*Written problem A*
In the passage on character codes, what year was ASCII standardized, and by which organization?
*Written problem B*
Continue the passage on character codes from the point where it stops.

--- START OF Extract to read ---

A code is a system of rules to convert information from one form to another. When we convert given information into another representation, we are encoding. When we convert back to the original representation, we are decoding. We represent the rules for encoding and decoding by functions. To be able to recover the original information through decoding, the encoding function must be invertible.
In this section we convert text into a sequence of numbers. Commonly used character encodings are ASCII (American Standard Code for Information Interchange) and Unicode. ASCII uses 128 printable and control characters and was standardized in 1963 by ASA (American Standards Association). Unicode can handle the characters in most of the world’s writing systems.
We use a simpler code that only encodes the characters in the set
\begin{equation*} \A=\{\cspace,\mathtt{a},\mathtt{b},\mathtt{c},\dots,\mathtt{z}\} \end{equation*}
into a sequence of numbers in
\begin{equation*} \Z_{27}=\{0,1,2,\ldots,26\}. \end{equation*}
Recall that when we write texts with the characters in \(\A\) we write \(\cspace\) instead of the character space.
To convert text into a sequence of numbers we use the encoding function \(C\) and its inverse the decoding function \(C^{-1}\) given in Figure 8.1. In practice we only need one of these tables, as instead of explicitly writing down the table for \(C^{-1}\) we can also read the table for \(C\) from right to left.
\(x\) \(C(x)\)
\(\cspace\) 0
\(\mathtt{a}\) 1
\(\mathtt{b}\) 2
\(\mathtt{c}\) 3
\(\mathtt{d}\) 4
\(\mathtt{e}\) 5
\(\mathtt{f}\) 6
\(\mathtt{g}\) 7
\(\mathtt{h}\) 8
\(\mathtt{i}\) 9
\(\mathtt{j}\) 10
\(\mathtt{k}\) 11
\(\mathtt{l}\) 12
\(\mathtt{m}\) 13
\(\mathtt{n}\) 14
\(\mathtt{o}\) 15
\(\mathtt{p}\) 16
\(\mathtt{q}\) 17
\(\mathtt{r}\) 18
\(\mathtt{s}\) 19
\(\mathtt{t}\) 20
\(\mathtt{u}\) 21
\(\mathtt{v}\) 22
\(\mathtt{w}\) 23
\(\mathtt{x}\) 24
\(\mathtt{y}\) 25
\(\mathtt{z}\) 26
\(y\) \(C^{-1}(y)\)

--- END OF Extract to read ---
--- START OF Extracted entries ---

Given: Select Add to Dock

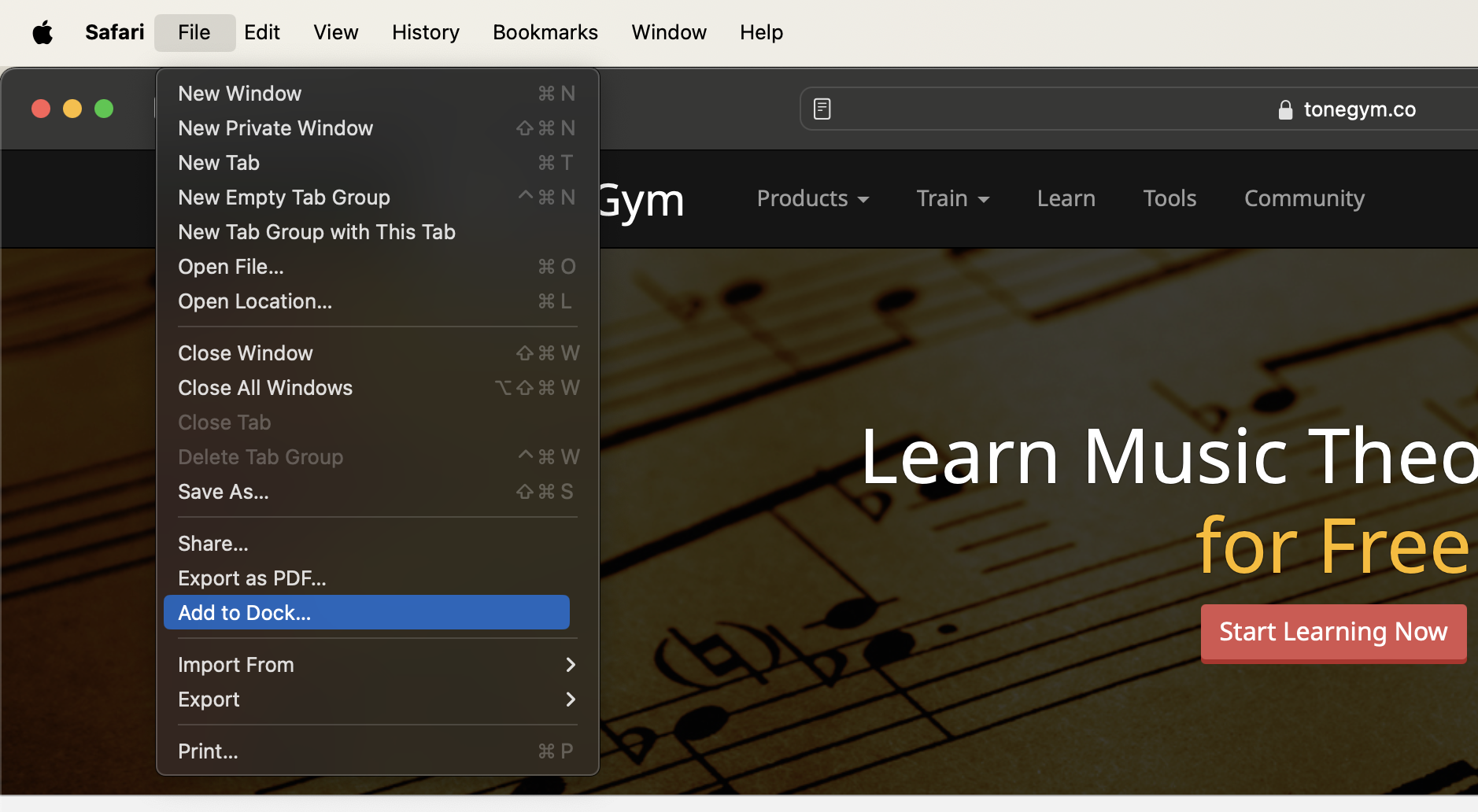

--- END OF Extracted entries ---
--- START OF Extracted entries ---

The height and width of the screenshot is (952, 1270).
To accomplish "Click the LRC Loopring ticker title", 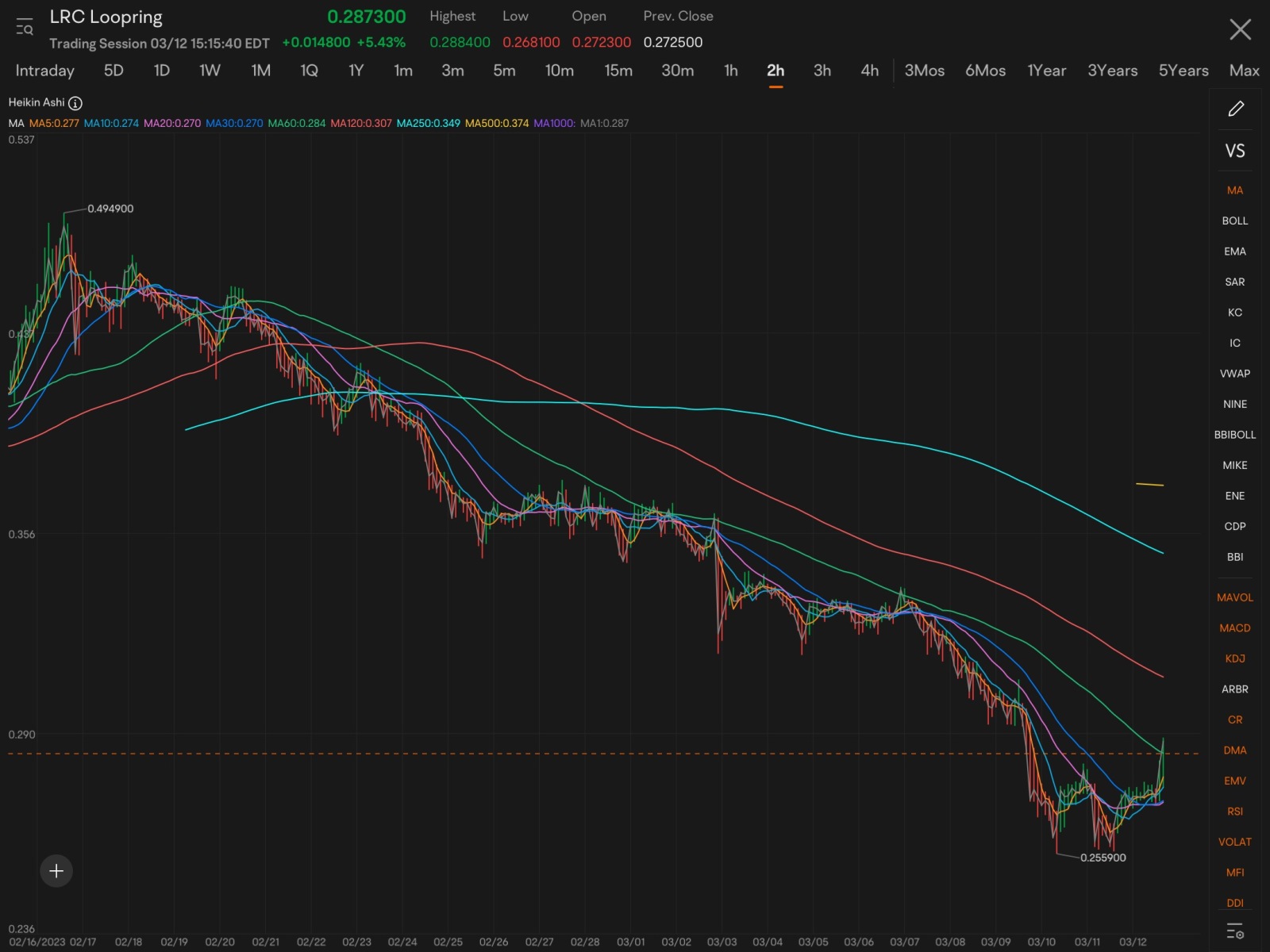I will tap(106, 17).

--- END OF Extracted entries ---

*Task response A*
ASCII was standardized in 1963 by ASA (American Standards Association).

*Task response B*
0 \(\cspace\)
1 \(\mathtt{a}\)
2 \(\mathtt{b}\)
3 \(\mathtt{c}\)
4 \(\mathtt{d}\)
5 \(\mathtt{e}\)
6 \(\mathtt{f}\)
7 \(\mathtt{g}\)
8 \(\mathtt{h}\)
9 \(\mathtt{i}\)
10 \(\mathtt{j}\)
11 \(\mathtt{k}\)
12 \(\mathtt{l}\)
13 \(\mathtt{m}\)
14 \(\mathtt{n}\)
15 \(\mathtt{o}\)
16 \(\mathtt{p}\)
17 \(\mathtt{q}\)
18 \(\mathtt{r}\)
19 \(\mathtt{s}\)
20 \(\mathtt{t}\)
21 \(\mathtt{u}\)
22 \(\mathtt{v}\)
23 \(\mathtt{w}\)
24 \(\mathtt{x}\)
25 \(\mathtt{y}\)
26 \(\mathtt{z}\)
Figure 8.1. Tables that specify the encoding function \(C:\A\to\Z_{27}\) and its inverse the decoding function \(C^{-1}:\Z_{27}\to\A\text{.}\) The character space is represented by \(\cspace\text{.}\)
When encoding words or longer segments of text we apply the encoding function character by character and thus obtain a sequence of numbers (to be more exact a sequence of elements of \(\Z_{27}\)) which we separate by commas.
In the video in Figure 8.2 we give a detailed description of the use of the encoding function \(C\) and its inverse the decoding function \(C^{-1}\text{.}\)
Figure 8.2. Character encoding by Matt Farmer and Stephen Steward
In the following we give examples on how to apply the encoding and decoding functions.

Problem 8.3. Encoding a word.

Encode the word \(\mathtt{cookies}\) with the encoding function \(C\text{.}\)
Solution.
We evaluate the encoding function \(C\) at the characters in the word \(\mathtt{cookies}\text{.}\) We have:
\begin{align*} C(\mathtt{c})\amp=3\\ C(\mathtt{o})\amp=15\\ C(\mathtt{k})\amp=11\\ C(\mathtt{i})\amp=9\\ C(\mathtt{e})\amp=5\\ C(\mathtt{s})\amp=19 \end{align*}
Thus \(\mathtt{cookies}\) is encoded as the numbers
\begin{equation*} 3,15,15,11,9,5,19 \end{equation*}
To obtain the text encoded in a sequence of numbers (to be more exact a sequence of elements of \(\Z_{27}\)) we apply the decoding function \(C^{-1}\) to each number.

Problem 8.4. Decoding.

Decode \(20, 15, 15, 0, 5, 1, 19, 25\) with the decoding function \(C^{-1}\text{.}\)
Solution.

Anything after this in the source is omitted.